Minervini is said to have been inspired to preserve the site after the demolition of many other historic buildings in Detroit—and he has since reportedly invested much of his life savings into the project.
6. It’s a foodie destination.
In a way, the “beauty is therapy” model still rings true at the old asylum—just as long as you consider delicious, Instagrammable meals to be a form of therapy. The award-winning restaurants there serve a diverse array of cuisine, often made with locally-sourced ingredients.
Trattoria Stella was one of the first restaurants to arrive on the scene, turning the basement into a high-end Italian dining experience. Spanglish has traditional Mexican recipes with locally sourced ingredients and sustainable culinary practices. Sugar 2 Salt serves up communal farm-to-table brunches. Higher Grounds Trading Co. focuses on fair-trade and organic coffee that you can feel good about pouring into your cup. Earthen Ales is the on-campus brewery, and Left Foot Charley is a wine bar that works with local vineyards to produce award-winning wines.
7. There’s a year-round farmer’s market.
Freezing winters in Northern Michigan aren’t always the best time for a farmer’s market—but the Village at Grand Traverse Commons has solved the issue by serving as the toasty warm, indoor home to Traverse City’s weekly farmers markets on Saturday mornings from November through April. The market heads back outdoors on Monday afternoons between May and October.
8. Some say it’s haunted.
After the hospital shut down in 1989, the campus sat abandoned for longer than a decade. During that time, urban explorers did a lot of trespassing—and many of them got spooked. Eventually, the campus garnered a reputation as one of the most haunted places in Michigan.
Visitors have long reported an eerie sensation in some of the less developed portions of the campus, as well as the trail system that surrounds the campus. Some have claimed to have seen apparitions in hallways, and ghosts of long-departed patients looking down from windows.

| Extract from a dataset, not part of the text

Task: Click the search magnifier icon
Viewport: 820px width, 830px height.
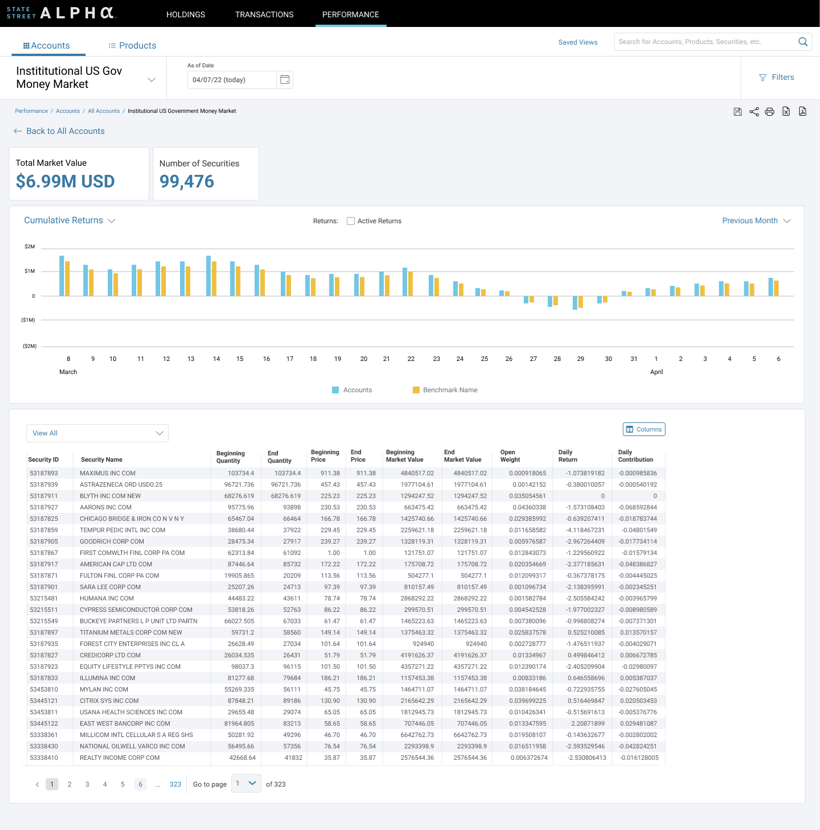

Over the years, psychics have even claimed to communicate with patients who had died there. And when Trattoria Stella first opened, early employees reportedly saw ghostly activity inside.
Of course, there’s no definitive proof of any paranormal activity at the Village at Grand Traverse Commons. And as the renovations have continued to transform some of the spookier old buildings into higher-end tourist destinations, the alleged ghost sightings seem to have waned.

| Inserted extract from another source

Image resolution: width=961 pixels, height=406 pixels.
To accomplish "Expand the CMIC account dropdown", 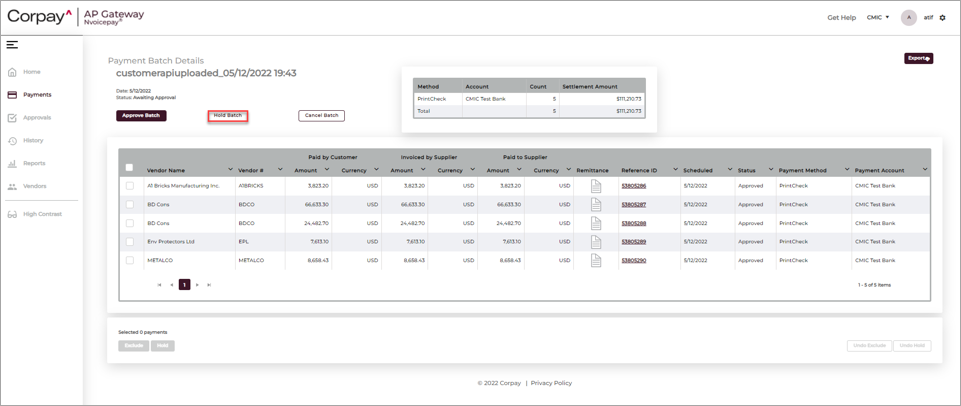I will click(x=878, y=18).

9. There may be a portal to hell on the grounds.
Seriously. We’re not making this stuff up.
The “Hippie Tree,” as it is known locally, is tucked in the woods behind the hospital campus. Visitors will probably have to ask a local resident for directions in order to find it quickly—but they’ll know it when they see it. It’s huge, and its branches are painted in psychedelic colors.
Some say the tree got its name from the so-called hippies that used the tree as a meet-up spot. There’s no clear consensus on how it got started, but for whatever reason, locals have also long believed that there’s some type of supernatural, otherworldly power associated with the site.
One story—possibly cooked up by the hippies said to have hung out beneath the tree—dictates that walking in a certain direction around the area can activate a so-called “portal to hell.” Other, less ominous wives’ tales say that a visit can bring good luck.
‘Gander Editor Kyle Kaminski contributed to this story.